This work generated so much discussion, it must be good!
Everybody talks about Lindsay Lohan, but this doesn’t lead people to conclude she is an excellent actor. The same rationale needs to be applied to art. Media starlets Damien Hirst, Banksy and Vanessa Beecroft generate media spectacle around their personality and art designed to elicit base response. Unfortunately, it works. None of them however, have made anything in recent memory worth the chatter their work produces.
Anything can be art!
Duchamp didn’t make every shovel art, just the one he labeled. In other words, while context and intentionality can earn a work the title of “art,” residual creative impulse does not.
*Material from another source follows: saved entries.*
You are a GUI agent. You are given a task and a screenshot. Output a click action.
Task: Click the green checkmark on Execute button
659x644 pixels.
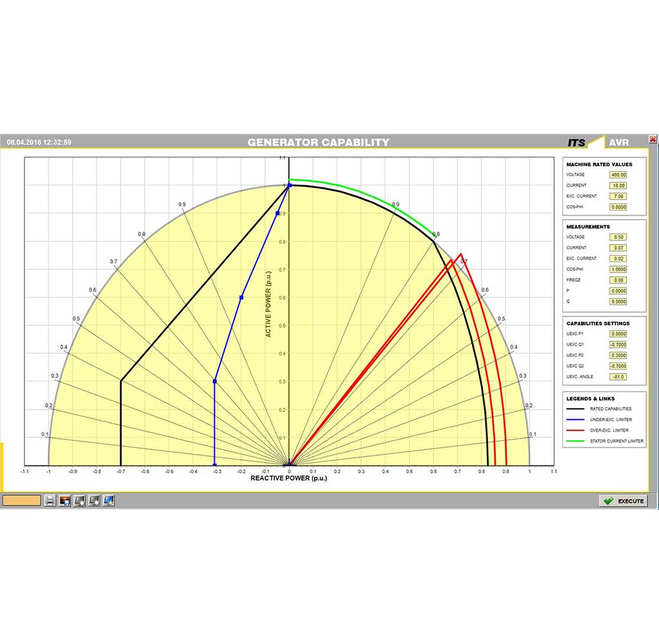coord(606,501)

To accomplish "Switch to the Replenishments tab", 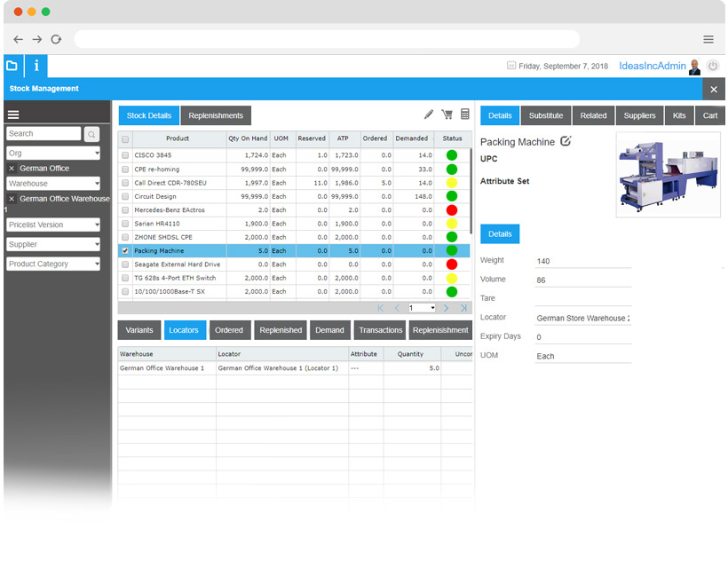I will 216,115.
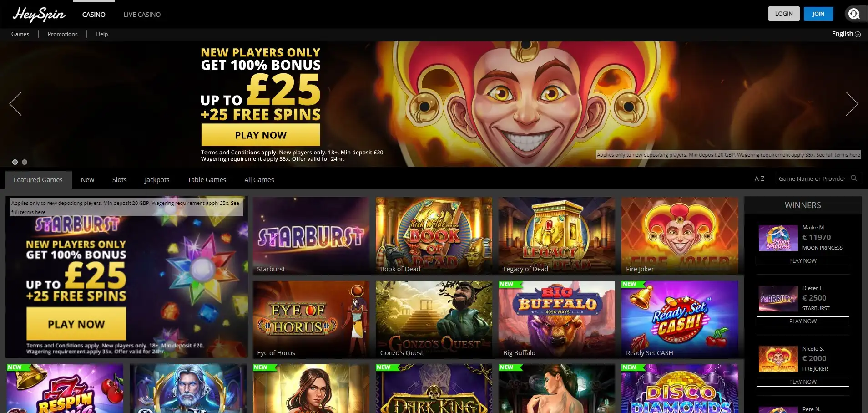Switch to the Jackpots tab

pos(157,180)
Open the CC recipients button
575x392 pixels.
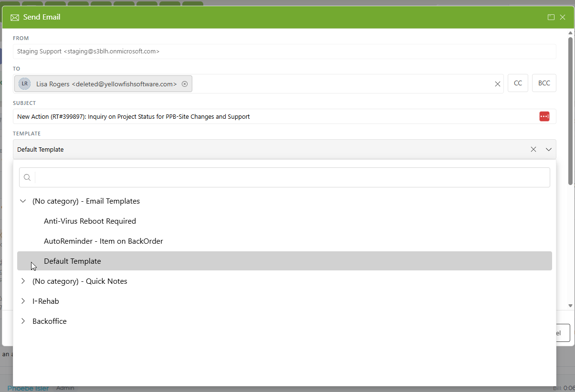click(x=518, y=83)
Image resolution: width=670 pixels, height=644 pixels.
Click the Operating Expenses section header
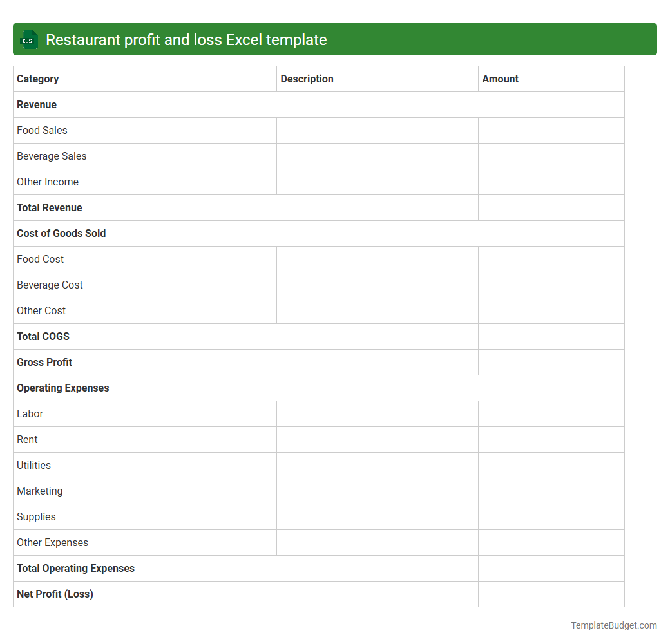62,388
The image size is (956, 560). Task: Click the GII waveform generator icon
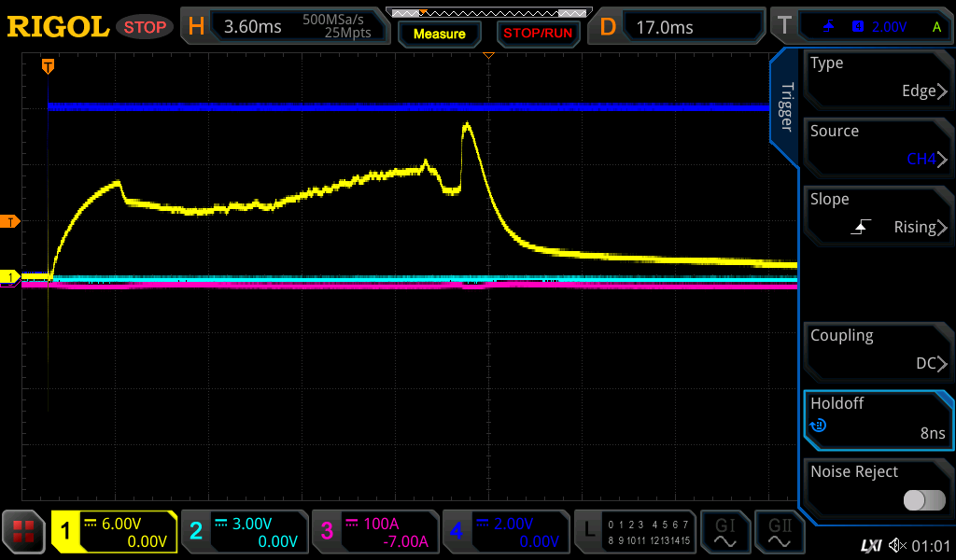[x=780, y=532]

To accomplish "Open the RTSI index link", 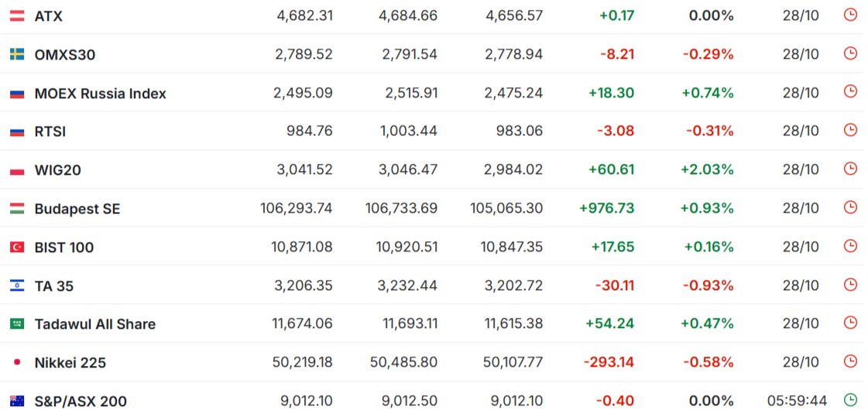I will 50,132.
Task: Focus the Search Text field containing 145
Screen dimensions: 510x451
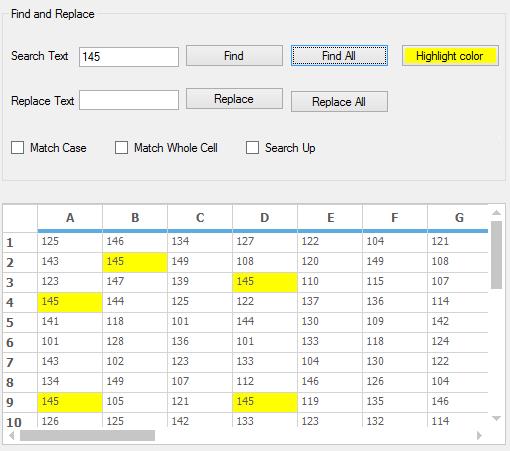Action: point(129,57)
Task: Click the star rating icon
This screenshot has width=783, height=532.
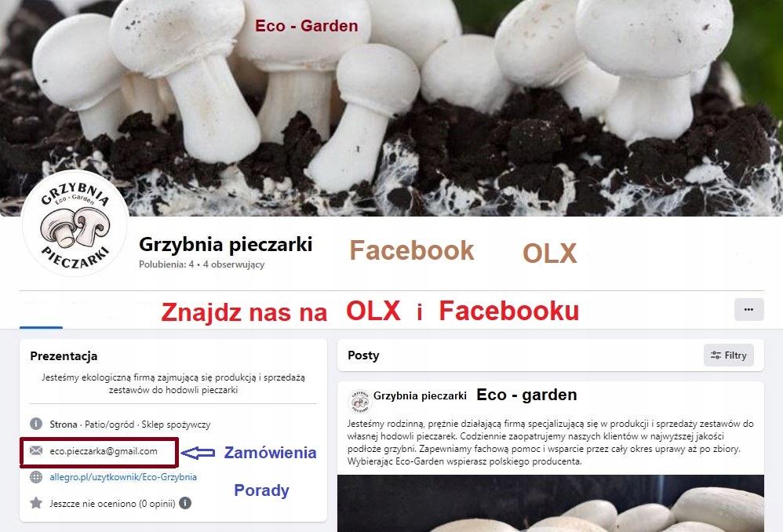Action: 36,502
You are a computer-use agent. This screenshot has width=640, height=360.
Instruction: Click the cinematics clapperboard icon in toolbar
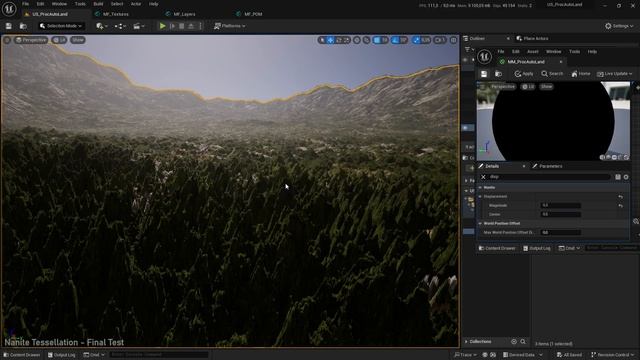(x=138, y=26)
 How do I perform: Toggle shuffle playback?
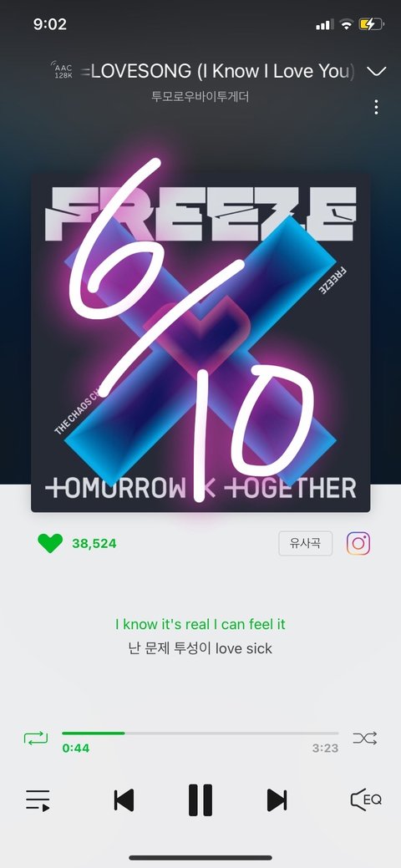(365, 738)
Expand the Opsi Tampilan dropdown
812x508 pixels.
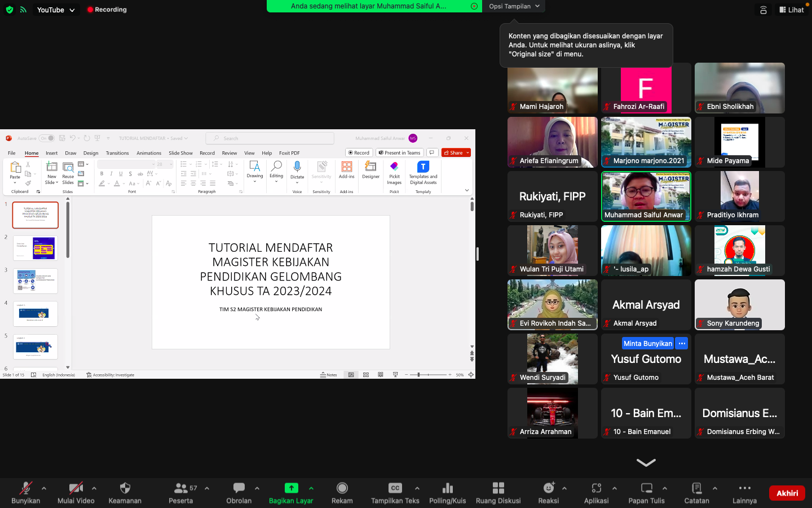pos(514,6)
Value is completely subjective.
No it’s not. There are methods of evaluating art, and just because viewers respond differently doesn’t mean they don’t exist. Unresolved aesthetic choices and lazy conceptual practice won’t receive a pass from me.
Anyone could do that.
A sentiment typically refuted with the argument, “But you didn’t.” A more common version of the myth circulating art circles, “It’s too easy” completes itself with “to take a compelling photograph,” or “to make a good collage.” In each case, the viewer’s actually complaining that it’s too hard to separate the good from the bad. There’s no easy answer to this dilemma, except to look at enough art to develop a mature eye.
Elitism rules the art world.
Actually, this one is true, but the unspoken fallacy here, is that it doesn’t also rule every other field. Class is far less permeable than we care to believe.
Pioneering artists are “ahead of their time.”
The idea that the art world understands something regular folk do not is patently false. Artists don’t have any special vision into the future; a few talented individuals will simply earn the unique burden of representing a strand of visual culture for the generation. I don’t believe in the concept of genius.
I don’t know enough about art to talk about it.
Anyone can discuss art well, few of us however look at it long enough to be able to do so. Trust your instincts, talk about what you see — don’t be afraid to be wrong. The beauty of an opinion is that you can change it as your response evolves.
Art professionals wear black.
Unless they wear pink.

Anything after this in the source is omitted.